──────── Data provided
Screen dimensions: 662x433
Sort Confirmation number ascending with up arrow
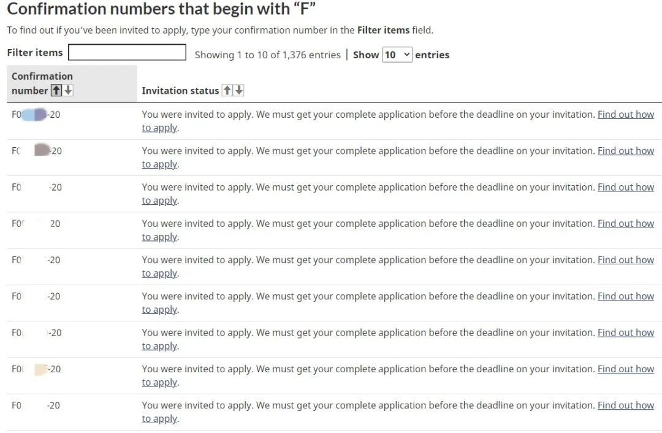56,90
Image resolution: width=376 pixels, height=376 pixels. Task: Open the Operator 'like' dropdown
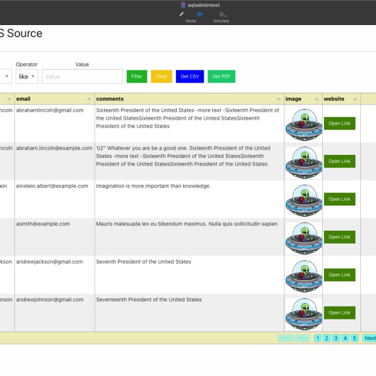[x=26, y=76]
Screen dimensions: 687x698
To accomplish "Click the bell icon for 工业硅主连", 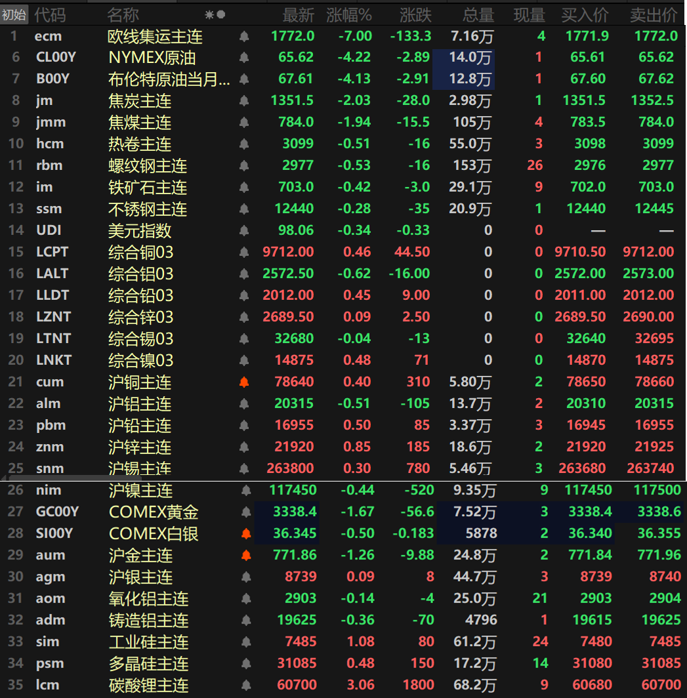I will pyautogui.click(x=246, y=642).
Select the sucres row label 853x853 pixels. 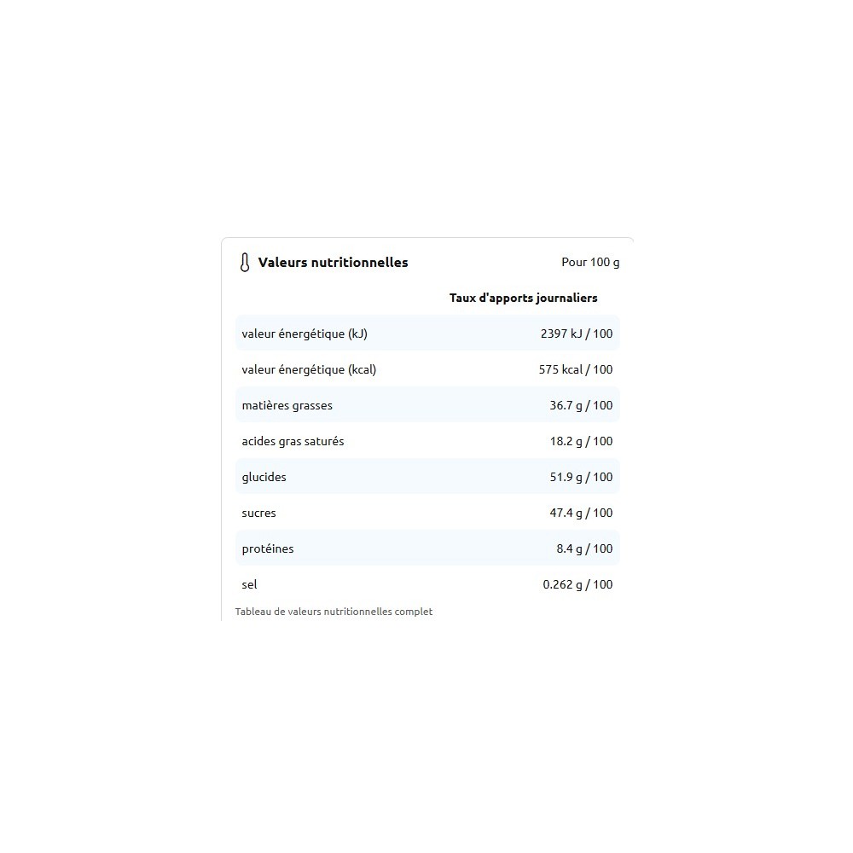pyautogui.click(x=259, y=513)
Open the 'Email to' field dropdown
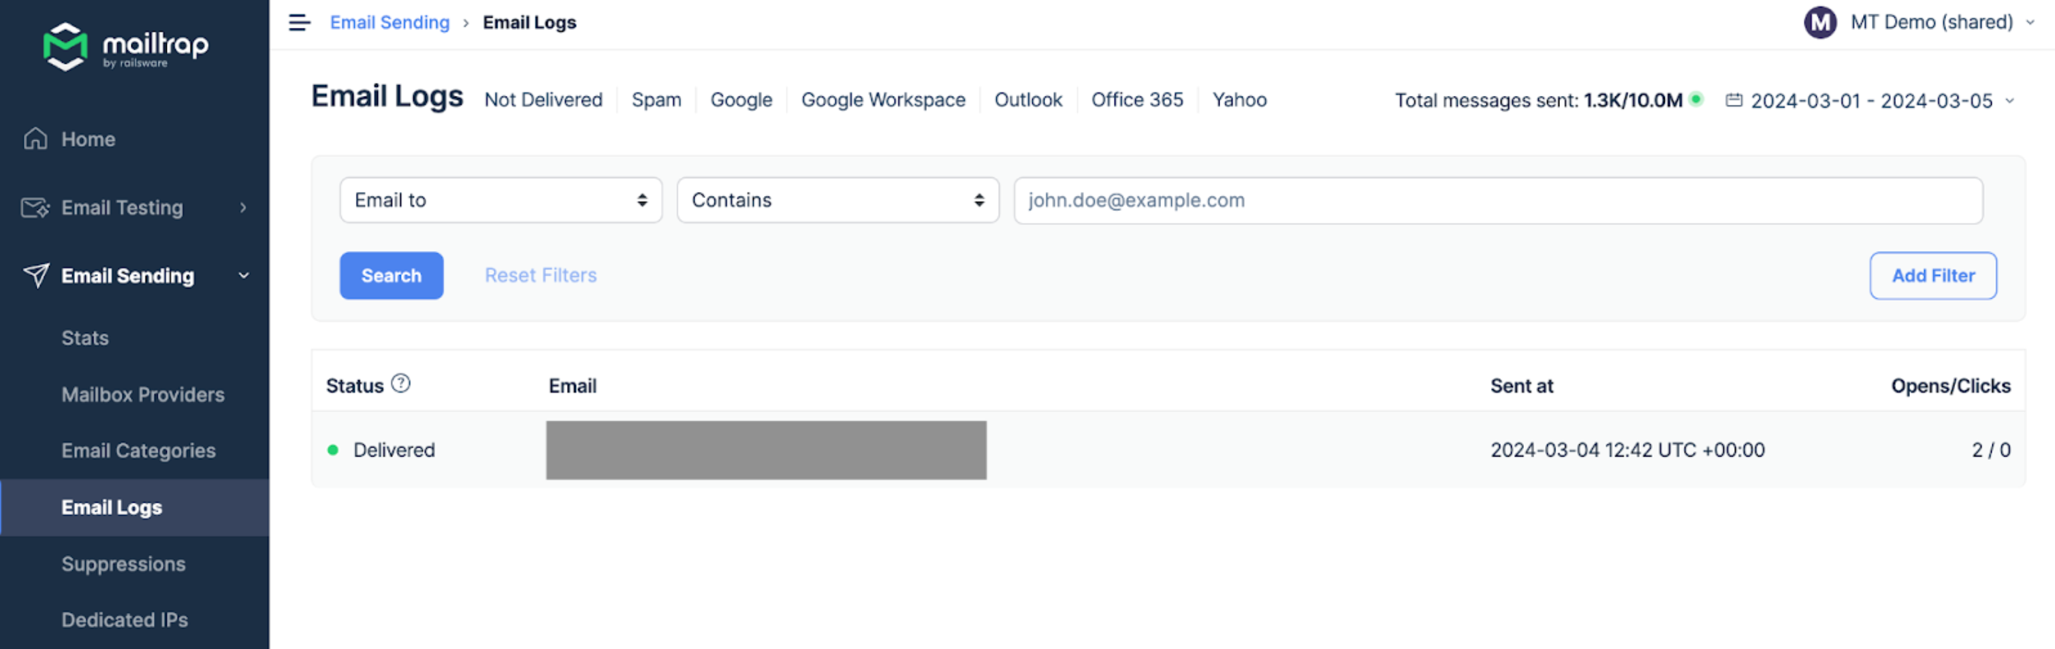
────────────────
- **Set task**:
Please pull out every line of the material that contains the string "Screen" and list those lines.

- **Reply**:
Screen dimensions: 662x433
Screen dimensions: 687x698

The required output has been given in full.